## Exercise set
(A) For the article on the history of trade below, decide whether each statement agrees with it: (i) Western nations have placed significant barriers on trade with other nations; (ii) Fletcher names the pattern the deliberately forgotten history of trade; (iii) Britain is the first case the article sets out to examine. For each, answer yes or no and quote the deciding words.
(B) In the article on the history of trade below, swap "ladder" for "staircase" and write out everything from "The Changing Policies" down to "can be learned.".

Part 1
The Deliberately Forgotten History of Trade
In the previous article, we looked at some of the questionable libertarian ideas about trade. Although globalism holds sway in the minds of academics and intellectuals today, the nation-state refuses to go quietly into the night. As we saw above, Murray Rothbard, Hans-Hermann Hoppe, and Gary North all dismiss the idea that a nation could or should ever act in its own economic self-interest because they believe that national borders are essentially arbitrary. According to libertarianism, the only factor that matters is the individual as uprooted from any traditional source of identity. Libertarianism is philosophically flawed, for in human society the individual derives his identity from his place in his family and the broader nation at large. The philosophical flaws in libertarianism manifest themselves in the false assumptions that libertarians make about social and economic policies. The libertarian argument for free trade is based upon the false idea of the primacy of the individual and the unimportance of national identity. Ironically, many libertarians end up advocating for globalist trade policies as a means of deconstructing national identity and the importance of the nation-state. As Ian Fletcher points out, free trade theorists are good at telling us what free trade policies are supposed to produce, but miss the mark when we look at what actually happens when free trade policies are endorsed.
The idea of globalism’s inevitability is false and fails to take into account just how dependent businesses are on the nations that support them. While globalism is indeed popular in the West, the pursuit of free trade policies has largely been a one-sided endeavor. Western nations have practiced free trade without imposing significant barriers to trade with other nations, but they have certainly not responded in kind. The question is: Who is helped and who is harmed by this arrangement? Have Western nations benefited from our pursuit of free trade policies? Have Asian countries been harmed by their mercantilist or protectionist policies? Would everyone really be better off if we all dropped our trade barriers and everyone traded more openly? To understand the answers to these questions, we need to know something of the history of trade.
The Changing Policies of Great Britain
In the history of Western commerce, nations have pursued both mercantilist and free trade policies. As we shall see, nations have historically ascended to prominence by adopting mercantilist policies, and, having emerged triumphant after a period of economic success, they have kicked away the ladder that led them to the top of key industries, embracing free trade instead. After endorsing free trade policies, these same nations have undergone a period of decline after their industries have been undermined by foreign competition. Fletcher calls this the deliberately forgotten history of trade. We’ll first look at the case of Britain, its economic history, and the lessons that can be learned.

## Information provided
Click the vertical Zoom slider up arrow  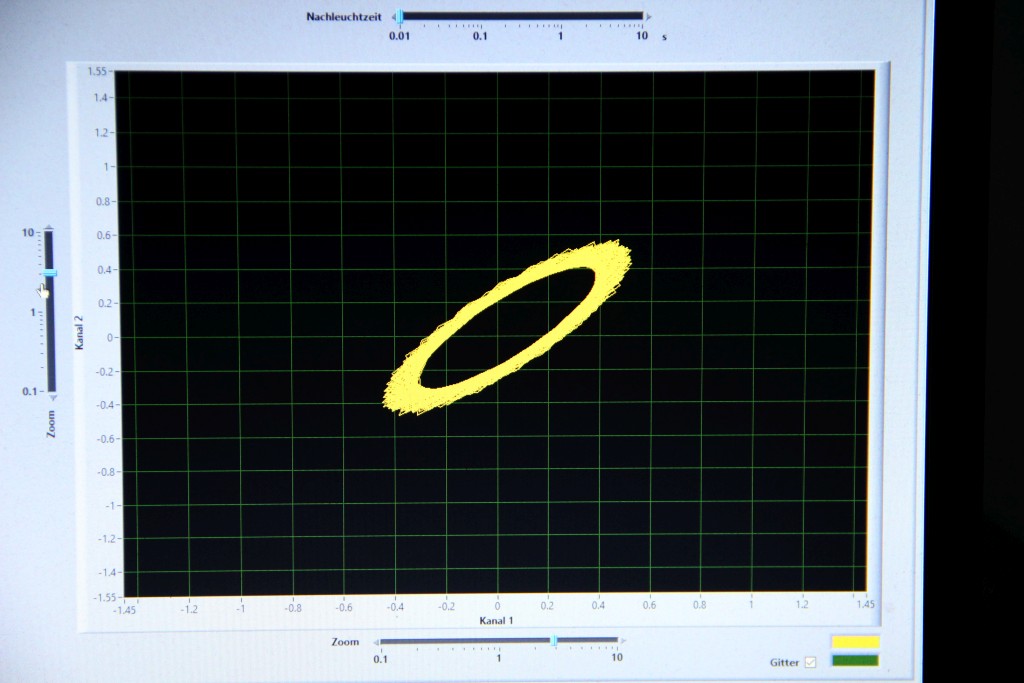(x=49, y=226)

## Results for each task
(A)
(i) No: "Western nations have practiced free trade without imposing significant barriers to trade with other nations"
(ii) Yes: "Fletcher calls this the deliberately forgotten history of trade."
(iii) Yes: "We’ll first look at the case of Britain"

(B)
The Changing Policies of Great Britain
In the history of Western commerce, nations have pursued both mercantilist and free trade policies. As we shall see, nations have historically ascended to prominence by adopting mercantilist policies, and, having emerged triumphant after a period of economic success, they have kicked away the staircase that led them to the top of key industries, embracing free trade instead. After endorsing free trade policies, these same nations have undergone a period of decline after their industries have been undermined by foreign competition. Fletcher calls this the deliberately forgotten history of trade. We’ll first look at the case of Britain, its economic history, and the lessons that can be learned.